Pixel coordinate grounding data
▼

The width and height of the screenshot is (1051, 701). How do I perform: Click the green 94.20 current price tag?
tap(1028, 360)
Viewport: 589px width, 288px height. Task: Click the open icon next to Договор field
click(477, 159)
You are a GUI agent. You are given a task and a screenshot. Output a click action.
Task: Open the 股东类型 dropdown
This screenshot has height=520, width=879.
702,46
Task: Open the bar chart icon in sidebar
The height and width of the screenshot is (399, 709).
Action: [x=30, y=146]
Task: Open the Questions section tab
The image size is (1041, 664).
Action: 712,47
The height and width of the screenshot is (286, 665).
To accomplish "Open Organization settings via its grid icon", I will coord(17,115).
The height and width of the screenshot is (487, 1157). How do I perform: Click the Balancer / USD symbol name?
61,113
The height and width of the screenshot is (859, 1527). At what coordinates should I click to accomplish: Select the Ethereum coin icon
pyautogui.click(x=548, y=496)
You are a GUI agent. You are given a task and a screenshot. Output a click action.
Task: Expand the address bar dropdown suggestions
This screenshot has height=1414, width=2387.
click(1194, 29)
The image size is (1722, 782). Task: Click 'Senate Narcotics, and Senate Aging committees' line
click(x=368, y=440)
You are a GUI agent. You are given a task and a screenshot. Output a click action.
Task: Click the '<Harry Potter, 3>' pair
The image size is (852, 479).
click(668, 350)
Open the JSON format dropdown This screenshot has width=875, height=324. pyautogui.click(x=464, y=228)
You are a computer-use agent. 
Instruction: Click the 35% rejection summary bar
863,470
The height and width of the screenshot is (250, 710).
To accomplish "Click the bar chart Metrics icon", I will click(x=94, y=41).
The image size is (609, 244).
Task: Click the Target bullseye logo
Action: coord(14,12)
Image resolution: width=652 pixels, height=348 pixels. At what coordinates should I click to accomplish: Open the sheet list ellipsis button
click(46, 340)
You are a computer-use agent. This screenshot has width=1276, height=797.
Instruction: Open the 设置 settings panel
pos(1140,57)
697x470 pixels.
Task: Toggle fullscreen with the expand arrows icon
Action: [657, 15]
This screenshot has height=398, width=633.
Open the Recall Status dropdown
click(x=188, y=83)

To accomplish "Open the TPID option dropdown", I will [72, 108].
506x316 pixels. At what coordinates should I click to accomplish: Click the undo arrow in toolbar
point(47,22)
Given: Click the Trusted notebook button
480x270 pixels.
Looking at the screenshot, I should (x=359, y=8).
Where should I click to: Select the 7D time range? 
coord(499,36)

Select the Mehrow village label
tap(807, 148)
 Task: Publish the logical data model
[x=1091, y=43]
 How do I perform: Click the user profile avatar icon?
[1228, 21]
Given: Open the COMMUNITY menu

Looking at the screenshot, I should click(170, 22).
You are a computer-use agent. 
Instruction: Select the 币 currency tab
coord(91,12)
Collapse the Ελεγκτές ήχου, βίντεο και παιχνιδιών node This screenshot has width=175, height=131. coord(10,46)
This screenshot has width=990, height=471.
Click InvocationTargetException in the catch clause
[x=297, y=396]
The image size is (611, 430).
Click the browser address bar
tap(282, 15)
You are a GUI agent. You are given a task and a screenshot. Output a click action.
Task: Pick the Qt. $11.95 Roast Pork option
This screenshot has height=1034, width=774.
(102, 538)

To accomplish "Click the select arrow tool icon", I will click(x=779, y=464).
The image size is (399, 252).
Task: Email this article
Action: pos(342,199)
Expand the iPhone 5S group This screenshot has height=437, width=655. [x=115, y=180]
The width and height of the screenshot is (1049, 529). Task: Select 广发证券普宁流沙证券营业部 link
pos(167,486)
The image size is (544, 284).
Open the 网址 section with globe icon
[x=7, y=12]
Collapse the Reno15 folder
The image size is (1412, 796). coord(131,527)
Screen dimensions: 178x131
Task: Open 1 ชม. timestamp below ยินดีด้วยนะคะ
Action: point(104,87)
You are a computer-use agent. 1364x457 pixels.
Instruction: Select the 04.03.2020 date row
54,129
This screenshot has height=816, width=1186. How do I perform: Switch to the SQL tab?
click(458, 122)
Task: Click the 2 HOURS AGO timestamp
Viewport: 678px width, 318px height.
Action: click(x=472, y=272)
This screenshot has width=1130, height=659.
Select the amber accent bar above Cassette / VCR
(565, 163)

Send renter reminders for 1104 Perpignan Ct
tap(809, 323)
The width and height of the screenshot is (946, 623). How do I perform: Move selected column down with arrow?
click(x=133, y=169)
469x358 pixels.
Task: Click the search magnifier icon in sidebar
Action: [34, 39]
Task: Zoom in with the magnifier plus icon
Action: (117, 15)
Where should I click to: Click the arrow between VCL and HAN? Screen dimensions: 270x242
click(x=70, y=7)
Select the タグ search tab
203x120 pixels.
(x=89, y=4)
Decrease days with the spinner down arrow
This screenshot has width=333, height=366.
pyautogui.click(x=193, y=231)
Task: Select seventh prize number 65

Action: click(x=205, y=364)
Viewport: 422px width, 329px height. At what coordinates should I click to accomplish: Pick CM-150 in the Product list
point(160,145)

▲

Required action: Copy out the entries. Leave every line exactly as it is.

Answer to the problem:
The width and height of the screenshot is (1051, 701). How do I perform: Click the green 94.20 current price tag?
tap(1028, 360)
Viewport: 589px width, 288px height. Task: Click the open icon next to Договор field
click(477, 159)
You are a GUI agent. You are given a task and a screenshot. Output a click action.
Task: Open the 股东类型 dropdown
This screenshot has height=520, width=879.
702,46
Task: Open the bar chart icon in sidebar
The height and width of the screenshot is (399, 709).
Action: [x=30, y=146]
Task: Open the Questions section tab
The image size is (1041, 664).
Action: 712,47
The height and width of the screenshot is (286, 665).
To accomplish "Open Organization settings via its grid icon", I will coord(17,115).
The height and width of the screenshot is (487, 1157). How do I perform: Click the Balancer / USD symbol name?
61,113
The height and width of the screenshot is (859, 1527). At what coordinates should I click to accomplish: Select the Ethereum coin icon
pyautogui.click(x=548, y=496)
You are a GUI agent. You are given a task and a screenshot. Output a click action.
Task: Expand the address bar dropdown suggestions
This screenshot has height=1414, width=2387.
click(1194, 29)
The image size is (1722, 782). Task: Click 'Senate Narcotics, and Senate Aging committees' line
click(x=368, y=440)
You are a GUI agent. You are given a task and a screenshot. Output a click action.
Task: Click the '<Harry Potter, 3>' pair
The image size is (852, 479).
click(668, 350)
Open the JSON format dropdown This screenshot has width=875, height=324. pyautogui.click(x=464, y=228)
You are a computer-use agent. 
Instruction: Click the 35% rejection summary bar
863,470
The height and width of the screenshot is (250, 710).
To accomplish "Click the bar chart Metrics icon", I will click(x=94, y=41).
The image size is (609, 244).
Task: Click the Target bullseye logo
Action: coord(14,12)
Image resolution: width=652 pixels, height=348 pixels. At what coordinates should I click to accomplish: Open the sheet list ellipsis button
click(46, 340)
You are a computer-use agent. This screenshot has width=1276, height=797.
Instruction: Open the 设置 settings panel
pos(1140,57)
697x470 pixels.
Task: Toggle fullscreen with the expand arrows icon
Action: [657, 15]
This screenshot has height=398, width=633.
Open the Recall Status dropdown
click(x=188, y=83)

To accomplish "Open the TPID option dropdown", I will [72, 108].
506x316 pixels. At what coordinates should I click to accomplish: Click the undo arrow in toolbar
point(47,22)
Given: Click the Trusted notebook button
480x270 pixels.
Looking at the screenshot, I should (x=359, y=8).
Where should I click to: Select the 7D time range? 
coord(499,36)

Select the Mehrow village label
tap(807, 148)
 Task: Publish the logical data model
[x=1091, y=43]
 How do I perform: Click the user profile avatar icon?
[1228, 21]
Given: Open the COMMUNITY menu

Looking at the screenshot, I should click(170, 22).
You are a computer-use agent. 
Instruction: Select the 币 currency tab
coord(91,12)
Collapse the Ελεγκτές ήχου, βίντεο και παιχνιδιών node This screenshot has width=175, height=131. coord(10,46)
This screenshot has width=990, height=471.
Click InvocationTargetException in the catch clause
[x=297, y=396]
The image size is (611, 430).
Click the browser address bar
tap(282, 15)
You are a GUI agent. You are given a task and a screenshot. Output a click action.
Task: Pick the Qt. $11.95 Roast Pork option
This screenshot has height=1034, width=774.
(102, 538)

To accomplish "Click the select arrow tool icon", I will click(x=779, y=464).
The image size is (399, 252).
Task: Email this article
Action: pos(342,199)
Expand the iPhone 5S group This screenshot has height=437, width=655. [x=115, y=180]
The width and height of the screenshot is (1049, 529). Task: Select 广发证券普宁流沙证券营业部 link
pos(167,486)
The image size is (544, 284).
Open the 网址 section with globe icon
[x=7, y=12]
Collapse the Reno15 folder
The image size is (1412, 796). coord(131,527)
Screen dimensions: 178x131
Task: Open 1 ชม. timestamp below ยินดีด้วยนะคะ
Action: point(104,87)
You are a computer-use agent. 1364x457 pixels.
Instruction: Select the 04.03.2020 date row
54,129
This screenshot has height=816, width=1186. How do I perform: Switch to the SQL tab?
click(458, 122)
Task: Click the 2 HOURS AGO timestamp
Viewport: 678px width, 318px height.
Action: click(x=472, y=272)
This screenshot has width=1130, height=659.
Select the amber accent bar above Cassette / VCR
(565, 163)

Send renter reminders for 1104 Perpignan Ct
tap(809, 323)
The width and height of the screenshot is (946, 623). How do I perform: Move selected column down with arrow?
click(x=133, y=169)
469x358 pixels.
Task: Click the search magnifier icon in sidebar
Action: [34, 39]
Task: Zoom in with the magnifier plus icon
Action: (117, 15)
Where should I click to: Click the arrow between VCL and HAN? Screen dimensions: 270x242
click(x=70, y=7)
Select the タグ search tab
203x120 pixels.
(x=89, y=4)
Decrease days with the spinner down arrow
This screenshot has width=333, height=366.
pyautogui.click(x=193, y=231)
Task: Select seventh prize number 65

Action: click(x=205, y=364)
Viewport: 422px width, 329px height. At what coordinates should I click to accomplish: Pick CM-150 in the Product list
point(160,145)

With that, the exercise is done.